WHAT YOU ARE ASKED TO DO:
Rewrite the material below, changing "dropdown arrow" to "expand arrow" and keeping everything else unchanged. Leave the pictures out of your answer.

---- DATA LINES

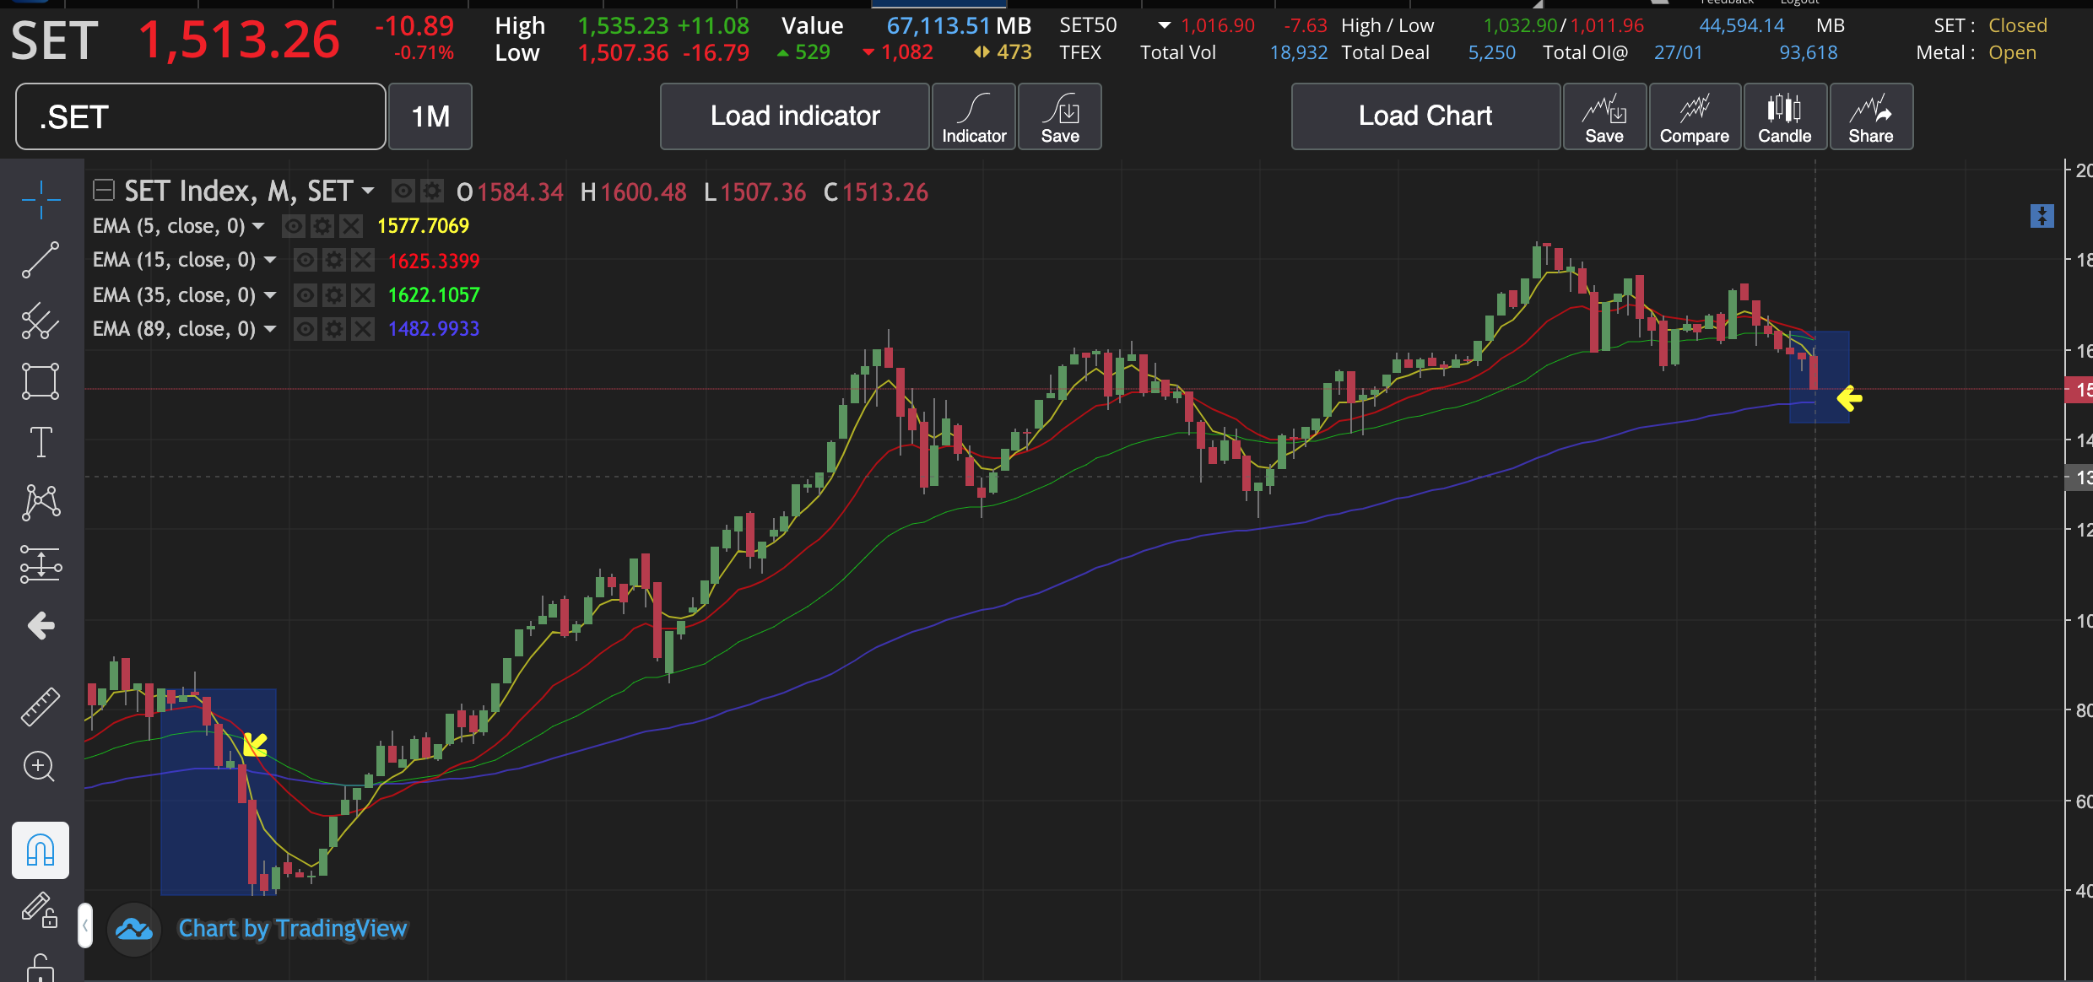Select the trend line drawing tool
The height and width of the screenshot is (982, 2093).
click(40, 260)
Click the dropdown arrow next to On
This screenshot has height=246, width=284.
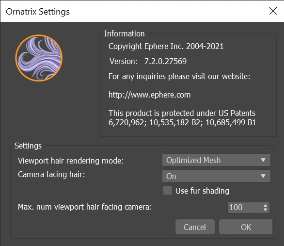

--------

WRITTEN REPLY:
Select the trend line drawing tool
The height and width of the screenshot is (982, 2093).
click(40, 260)
Click the expand arrow next to On
This screenshot has height=246, width=284.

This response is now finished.